Enfermo
Así se define mi estado actual. Llevo toda la semana encadenado a una bolsa de plástico con pañuelos de papel cuidadosamente doblados, aguantando como buenamente puedo la irritación de mi nariz -aún ayer con la piel levantada- cada vez que mis mucosas dan por descargarse.
Todo ello acompañado -por supuesto- de la inevitable sensación de que mi cabeza es un bombo, sensación que intento aliviar a base de paracetamol, pastilla blanca en dosis de 650mg, o acetilsalicílico, en comprimidos de 500mg. Sin efervescencias. Son un alivio sintomático de los dolores ocasionales leves o moderados, como dolores de cabeza, dentales, menstruales -bueno, de esos no sufro-, musculares (contracturas) o de espalda (lumbalgia). O eso dice el papelito que acompaña a la caja.
También menciona los estados febriles, es horrible estar sudando y acalorado cuando sabes que hace frío.
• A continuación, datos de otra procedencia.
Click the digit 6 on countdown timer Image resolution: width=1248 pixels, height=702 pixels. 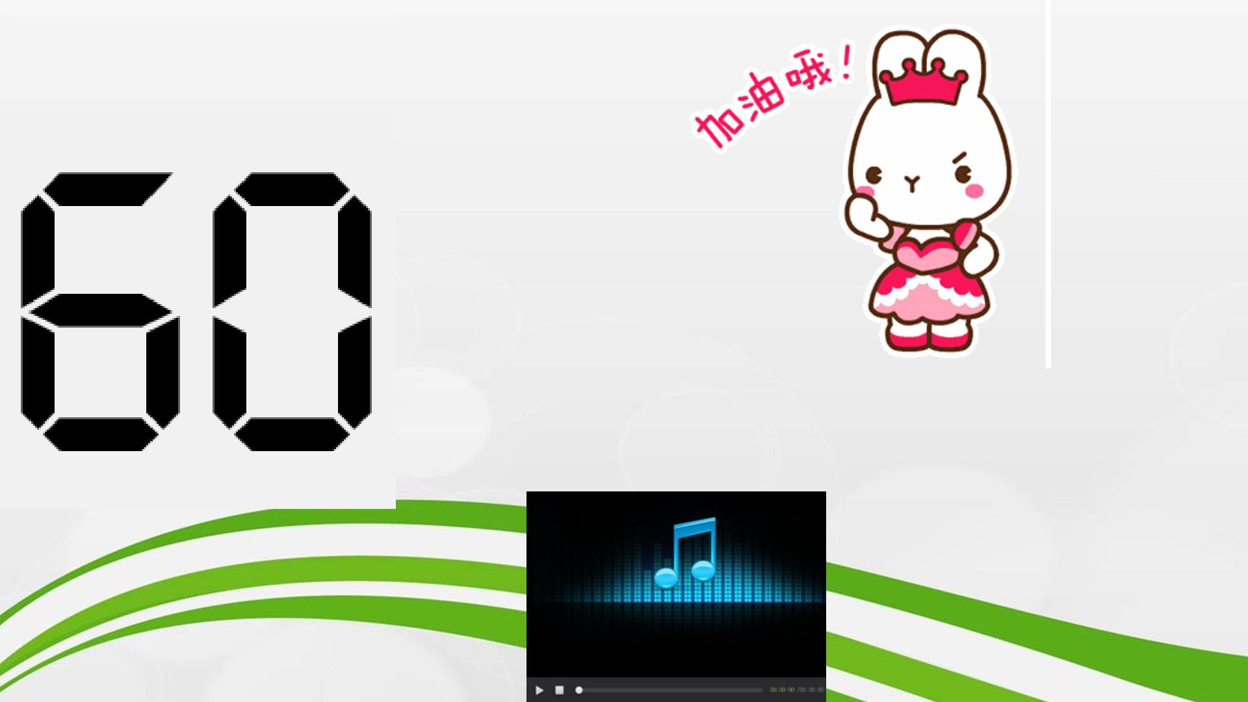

Siempre habrá alguien que te diga: "Pero tápate, que aunque tengas calor hace frío." Y uno intenta explicarle de modo simple el principio de Le Chatelier, y que para bajar la fiebre lo mejor no es meterse debajo de cuatro mantas.
También está el cansancio, por si no llegase con todo lo demás, se alían contra uno todos estos síntomas justo cuando tengo que estudiar los exámenes finales.
Por suerte ya estoy mejor, ayer ya no necesité la ayuda de ningún comprimido farmacéutico para conseguir concentrarme de un modo mínimo, y hoy no me siento cansado. Esto mejora, no hay duda.